◆ WHAT YOU SHOULD DO
Recast the material below as a Markdown table with the columns n and Line. Give each non-blank line its own row, numbered in order.

─── PROVIDED INFORMATION ───

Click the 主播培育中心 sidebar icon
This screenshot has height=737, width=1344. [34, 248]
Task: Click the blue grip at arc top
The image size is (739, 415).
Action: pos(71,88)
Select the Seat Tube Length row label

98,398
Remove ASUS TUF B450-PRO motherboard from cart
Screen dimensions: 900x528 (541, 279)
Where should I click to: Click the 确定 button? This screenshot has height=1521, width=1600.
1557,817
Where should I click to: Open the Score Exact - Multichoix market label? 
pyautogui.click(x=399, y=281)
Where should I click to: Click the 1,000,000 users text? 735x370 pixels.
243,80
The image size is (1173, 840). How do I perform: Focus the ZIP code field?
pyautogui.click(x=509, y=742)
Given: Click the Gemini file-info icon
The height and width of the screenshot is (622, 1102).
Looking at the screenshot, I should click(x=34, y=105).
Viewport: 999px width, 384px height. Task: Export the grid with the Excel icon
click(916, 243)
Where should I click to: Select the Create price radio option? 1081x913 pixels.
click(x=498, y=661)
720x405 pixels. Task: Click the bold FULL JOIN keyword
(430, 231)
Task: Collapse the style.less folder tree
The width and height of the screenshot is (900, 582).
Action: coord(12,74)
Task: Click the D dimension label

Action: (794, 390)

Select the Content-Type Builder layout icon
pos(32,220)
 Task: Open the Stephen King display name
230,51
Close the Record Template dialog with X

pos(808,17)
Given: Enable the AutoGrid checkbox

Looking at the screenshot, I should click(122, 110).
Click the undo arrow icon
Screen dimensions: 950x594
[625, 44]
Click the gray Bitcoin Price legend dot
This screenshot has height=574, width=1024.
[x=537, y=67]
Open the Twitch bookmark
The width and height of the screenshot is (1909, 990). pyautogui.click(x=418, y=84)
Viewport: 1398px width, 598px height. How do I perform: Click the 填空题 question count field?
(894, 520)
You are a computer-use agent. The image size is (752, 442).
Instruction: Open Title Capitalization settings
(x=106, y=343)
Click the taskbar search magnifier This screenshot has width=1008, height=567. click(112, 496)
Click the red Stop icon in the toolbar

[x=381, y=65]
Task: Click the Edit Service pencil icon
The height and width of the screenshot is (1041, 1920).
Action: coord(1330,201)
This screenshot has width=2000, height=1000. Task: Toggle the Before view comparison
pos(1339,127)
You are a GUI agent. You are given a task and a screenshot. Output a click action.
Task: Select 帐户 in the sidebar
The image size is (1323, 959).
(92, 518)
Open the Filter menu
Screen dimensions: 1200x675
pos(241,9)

───

◆ SOLUTION TO THE PROBLEM
| n | Line |
|---|---|
| 1 | Click the 主播培育中心 sidebar icon |
| 2 | This screenshot has height=737, width=1344. [34, 248] |
| 3 | Task: Click the blue grip at arc top |
| 4 | The image size is (739, 415). |
| 5 | Action: pos(71,88) |
| 6 | Select the Seat Tube Length row label |
| 7 | 98,398 |
| 8 | Remove ASUS TUF B450-PRO motherboard from cart |
| 9 | Screen dimensions: 900x528 (541, 279) |
| 10 | Where should I click to: Click the 确定 button? This screenshot has height=1521, width=1600. |
| 11 | 1557,817 |
| 12 | Where should I click to: Open the Score Exact - Multichoix market label?  |
| 13 | pyautogui.click(x=399, y=281) |
| 14 | Where should I click to: Click the 1,000,000 users text? 735x370 pixels. |
| 15 | 243,80 |
| 16 | The image size is (1173, 840). How do I perform: Focus the ZIP code field? |
| 17 | pyautogui.click(x=509, y=742) |
| 18 | Given: Click the Gemini file-info icon |
| 19 | The height and width of the screenshot is (622, 1102). |
| 20 | Looking at the screenshot, I should click(x=34, y=105). |
| 21 | Viewport: 999px width, 384px height. Task: Export the grid with the Excel icon |
| 22 | click(916, 243) |
| 23 | Where should I click to: Select the Create price radio option? 1081x913 pixels. |
| 24 | click(x=498, y=661) |
| 25 | 720x405 pixels. Task: Click the bold FULL JOIN keyword |
| 26 | (430, 231) |
| 27 | Task: Collapse the style.less folder tree |
| 28 | The width and height of the screenshot is (900, 582). |
| 29 | Action: coord(12,74) |
| 30 | Task: Click the D dimension label |
| 31 | Action: (794, 390) |
| 32 | Select the Content-Type Builder layout icon |
| 33 | pos(32,220) |
| 34 |  Task: Open the Stephen King display name |
| 35 | 230,51 |
| 36 | Close the Record Template dialog with X |
| 37 | pos(808,17) |
| 38 | Given: Enable the AutoGrid checkbox |
| 39 | Looking at the screenshot, I should click(122, 110). |
| 40 | Click the undo arrow icon |
| 41 | Screen dimensions: 950x594 |
| 42 | [625, 44] |
| 43 | Click the gray Bitcoin Price legend dot |
| 44 | This screenshot has height=574, width=1024. |
| 45 | [x=537, y=67] |
| 46 | Open the Twitch bookmark |
| 47 | The width and height of the screenshot is (1909, 990). pyautogui.click(x=418, y=84) |
| 48 | Viewport: 1398px width, 598px height. How do I perform: Click the 填空题 question count field? |
| 49 | (894, 520) |
| 50 | You are a computer-use agent. The image size is (752, 442). |
| 51 | Instruction: Open Title Capitalization settings |
| 52 | (x=106, y=343) |
| 53 | Click the taskbar search magnifier This screenshot has width=1008, height=567. click(112, 496) |
| 54 | Click the red Stop icon in the toolbar |
| 55 | [x=381, y=65] |
| 56 | Task: Click the Edit Service pencil icon |
| 57 | The height and width of the screenshot is (1041, 1920). |
| 58 | Action: coord(1330,201) |
| 59 | This screenshot has width=2000, height=1000. Task: Toggle the Before view comparison |
| 60 | pos(1339,127) |
| 61 | You are a GUI agent. You are given a task and a screenshot. Output a click action. |
| 62 | Task: Select 帐户 in the sidebar |
| 63 | The image size is (1323, 959). |
| 64 | (92, 518) |
| 65 | Open the Filter menu |
| 66 | Screen dimensions: 1200x675 |
| 67 | pos(241,9) |